Is this expected behaviour?

Hello everyone,

I'm building an input sanitizer around Charles Reitzel's Tidy.NET 
bindings; I'm using it to take potentially-malformed XHTML + 
proprietary-namespaced tag soup and produce some kind of valid XML from 
it. It's working OK so far but I'm a bit surprised by one of my 
testcases - the output is valid XML but it's not what I was expecting it 
to be.

 From the default options, I explicitly turn on:

input-xml
output-xml
force-output

and give it the input string:

<html xmlns="http://www.w3.org/1999/xhtml"><body><b>Hello, 
<i<i>world!</b></body></html>

Note the '<i<i>' construct before 'world.' I was expecting the output:

<html xmlns="http://www.w3.org/1999/xhtml"><body><b>Hello, 
&lt;i<i>world!</i></b></body></html>

whereby the first < in the <i<i> is encoded as an entity.

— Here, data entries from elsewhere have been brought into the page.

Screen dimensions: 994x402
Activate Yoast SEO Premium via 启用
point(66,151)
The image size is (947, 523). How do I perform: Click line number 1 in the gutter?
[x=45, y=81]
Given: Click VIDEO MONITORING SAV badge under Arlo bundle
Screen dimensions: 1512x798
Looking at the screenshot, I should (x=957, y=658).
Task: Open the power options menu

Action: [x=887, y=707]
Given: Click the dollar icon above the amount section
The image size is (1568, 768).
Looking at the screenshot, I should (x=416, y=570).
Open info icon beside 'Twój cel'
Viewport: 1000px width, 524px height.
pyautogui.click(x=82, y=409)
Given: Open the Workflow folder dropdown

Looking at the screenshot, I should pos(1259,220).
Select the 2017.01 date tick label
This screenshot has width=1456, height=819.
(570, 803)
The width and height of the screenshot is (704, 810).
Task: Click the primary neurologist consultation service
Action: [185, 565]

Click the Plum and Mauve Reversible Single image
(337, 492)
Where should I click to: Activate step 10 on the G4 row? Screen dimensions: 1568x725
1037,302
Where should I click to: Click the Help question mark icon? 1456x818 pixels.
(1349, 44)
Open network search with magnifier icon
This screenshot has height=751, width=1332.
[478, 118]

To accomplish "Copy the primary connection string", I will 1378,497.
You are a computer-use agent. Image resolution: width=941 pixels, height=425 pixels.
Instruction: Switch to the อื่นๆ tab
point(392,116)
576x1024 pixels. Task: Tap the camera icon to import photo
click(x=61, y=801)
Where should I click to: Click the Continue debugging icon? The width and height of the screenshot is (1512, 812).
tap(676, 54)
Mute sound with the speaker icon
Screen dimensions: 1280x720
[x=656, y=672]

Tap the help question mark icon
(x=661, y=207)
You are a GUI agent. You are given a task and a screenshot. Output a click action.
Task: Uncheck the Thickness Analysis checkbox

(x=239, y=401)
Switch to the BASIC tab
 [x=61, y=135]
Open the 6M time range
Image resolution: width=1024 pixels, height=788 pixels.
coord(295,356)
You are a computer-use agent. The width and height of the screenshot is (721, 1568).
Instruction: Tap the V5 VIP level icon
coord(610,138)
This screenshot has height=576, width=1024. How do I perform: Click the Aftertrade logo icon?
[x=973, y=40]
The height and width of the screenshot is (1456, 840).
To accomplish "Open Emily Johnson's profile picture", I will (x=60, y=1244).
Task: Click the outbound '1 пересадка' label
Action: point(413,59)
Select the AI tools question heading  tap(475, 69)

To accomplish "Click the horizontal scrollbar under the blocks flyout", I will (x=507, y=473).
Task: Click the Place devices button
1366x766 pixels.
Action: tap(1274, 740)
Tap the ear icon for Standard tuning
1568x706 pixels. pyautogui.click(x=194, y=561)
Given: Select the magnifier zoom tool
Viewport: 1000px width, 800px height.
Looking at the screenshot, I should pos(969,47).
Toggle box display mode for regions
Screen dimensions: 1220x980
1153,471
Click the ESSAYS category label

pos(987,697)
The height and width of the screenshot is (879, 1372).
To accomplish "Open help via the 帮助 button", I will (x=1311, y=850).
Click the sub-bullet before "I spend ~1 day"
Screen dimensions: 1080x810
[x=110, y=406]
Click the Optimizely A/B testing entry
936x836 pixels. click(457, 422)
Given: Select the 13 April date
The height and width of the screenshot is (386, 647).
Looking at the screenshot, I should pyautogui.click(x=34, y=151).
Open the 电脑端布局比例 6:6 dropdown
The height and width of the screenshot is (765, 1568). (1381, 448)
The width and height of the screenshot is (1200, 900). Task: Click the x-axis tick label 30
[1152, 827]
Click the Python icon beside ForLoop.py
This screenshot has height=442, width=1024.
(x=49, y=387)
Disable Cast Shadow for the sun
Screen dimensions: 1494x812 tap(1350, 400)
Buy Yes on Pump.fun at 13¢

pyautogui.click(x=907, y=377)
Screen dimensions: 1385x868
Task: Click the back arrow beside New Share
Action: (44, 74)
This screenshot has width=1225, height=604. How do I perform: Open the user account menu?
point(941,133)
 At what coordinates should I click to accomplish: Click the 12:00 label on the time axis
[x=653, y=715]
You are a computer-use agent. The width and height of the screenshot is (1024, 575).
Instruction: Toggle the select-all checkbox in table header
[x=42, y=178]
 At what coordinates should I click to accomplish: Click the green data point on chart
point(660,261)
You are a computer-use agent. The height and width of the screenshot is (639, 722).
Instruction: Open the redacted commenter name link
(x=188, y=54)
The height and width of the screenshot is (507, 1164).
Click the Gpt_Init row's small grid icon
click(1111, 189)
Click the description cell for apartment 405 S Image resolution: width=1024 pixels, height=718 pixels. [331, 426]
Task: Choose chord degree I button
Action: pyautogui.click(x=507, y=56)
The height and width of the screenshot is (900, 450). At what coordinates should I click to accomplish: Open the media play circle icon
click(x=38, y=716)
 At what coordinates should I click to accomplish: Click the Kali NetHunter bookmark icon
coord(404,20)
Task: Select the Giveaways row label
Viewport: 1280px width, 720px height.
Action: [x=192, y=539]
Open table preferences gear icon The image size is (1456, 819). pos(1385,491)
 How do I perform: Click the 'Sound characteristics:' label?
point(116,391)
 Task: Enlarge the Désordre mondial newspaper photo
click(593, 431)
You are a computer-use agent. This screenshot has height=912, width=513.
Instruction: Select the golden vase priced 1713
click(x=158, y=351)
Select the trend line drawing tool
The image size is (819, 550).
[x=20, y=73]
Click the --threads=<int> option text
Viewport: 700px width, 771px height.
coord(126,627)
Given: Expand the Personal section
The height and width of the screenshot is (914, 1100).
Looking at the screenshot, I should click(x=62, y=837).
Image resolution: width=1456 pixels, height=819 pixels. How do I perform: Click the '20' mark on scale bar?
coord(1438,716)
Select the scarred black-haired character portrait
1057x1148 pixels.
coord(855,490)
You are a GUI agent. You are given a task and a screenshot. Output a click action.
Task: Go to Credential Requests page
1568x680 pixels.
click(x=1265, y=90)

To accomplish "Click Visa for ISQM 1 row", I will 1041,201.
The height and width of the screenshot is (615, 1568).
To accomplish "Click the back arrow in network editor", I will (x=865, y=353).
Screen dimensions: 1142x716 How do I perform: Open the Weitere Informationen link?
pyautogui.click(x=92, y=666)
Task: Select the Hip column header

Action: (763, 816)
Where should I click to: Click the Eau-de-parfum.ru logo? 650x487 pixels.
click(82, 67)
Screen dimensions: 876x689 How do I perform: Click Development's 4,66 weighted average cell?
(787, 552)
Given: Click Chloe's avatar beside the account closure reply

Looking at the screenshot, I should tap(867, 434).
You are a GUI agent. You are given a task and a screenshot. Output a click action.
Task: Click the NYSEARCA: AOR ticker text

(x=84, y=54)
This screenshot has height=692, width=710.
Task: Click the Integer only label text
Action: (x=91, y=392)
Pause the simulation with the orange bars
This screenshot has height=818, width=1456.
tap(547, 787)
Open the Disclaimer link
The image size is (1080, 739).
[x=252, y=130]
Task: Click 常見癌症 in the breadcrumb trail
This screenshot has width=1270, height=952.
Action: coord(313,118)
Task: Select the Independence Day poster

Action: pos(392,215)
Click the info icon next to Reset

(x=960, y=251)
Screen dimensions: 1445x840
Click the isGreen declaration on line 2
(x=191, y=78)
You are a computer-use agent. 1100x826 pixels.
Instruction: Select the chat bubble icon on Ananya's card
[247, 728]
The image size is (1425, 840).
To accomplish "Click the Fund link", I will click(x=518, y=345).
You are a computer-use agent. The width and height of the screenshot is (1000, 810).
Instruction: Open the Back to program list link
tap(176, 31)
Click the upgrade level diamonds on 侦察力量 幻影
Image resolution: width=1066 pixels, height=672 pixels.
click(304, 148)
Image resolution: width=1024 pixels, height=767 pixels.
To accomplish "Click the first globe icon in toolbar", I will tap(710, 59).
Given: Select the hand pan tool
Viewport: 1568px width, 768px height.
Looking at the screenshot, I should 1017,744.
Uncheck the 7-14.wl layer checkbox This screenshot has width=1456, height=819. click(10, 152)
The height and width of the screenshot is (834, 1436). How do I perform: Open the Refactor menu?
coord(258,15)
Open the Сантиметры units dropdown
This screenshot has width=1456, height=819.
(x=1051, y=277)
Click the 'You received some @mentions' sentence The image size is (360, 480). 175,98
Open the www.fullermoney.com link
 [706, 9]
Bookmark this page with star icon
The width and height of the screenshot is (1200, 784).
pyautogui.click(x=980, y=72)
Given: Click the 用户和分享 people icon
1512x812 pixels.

Instead, what 
I'm getting is:

<html xmlns="http://www.w3.org/1999/xhtml"><body><b>Hello, 
<i i="">world!</i></b></body></html>

the <i<i> is becoming <i i="">.  How come?

(I have a suspicion that the TidyATL/Tidy.NET packages on Charles' page 
are a bit out of date - they're certainly missing some of the more 
recent options - so if this is a bug that's already been fixed or 
something, I apologise for wasting your time...)

Thanks in advance,

- Richard

Received on Friday, 3 July 2009 09:33:06 UTC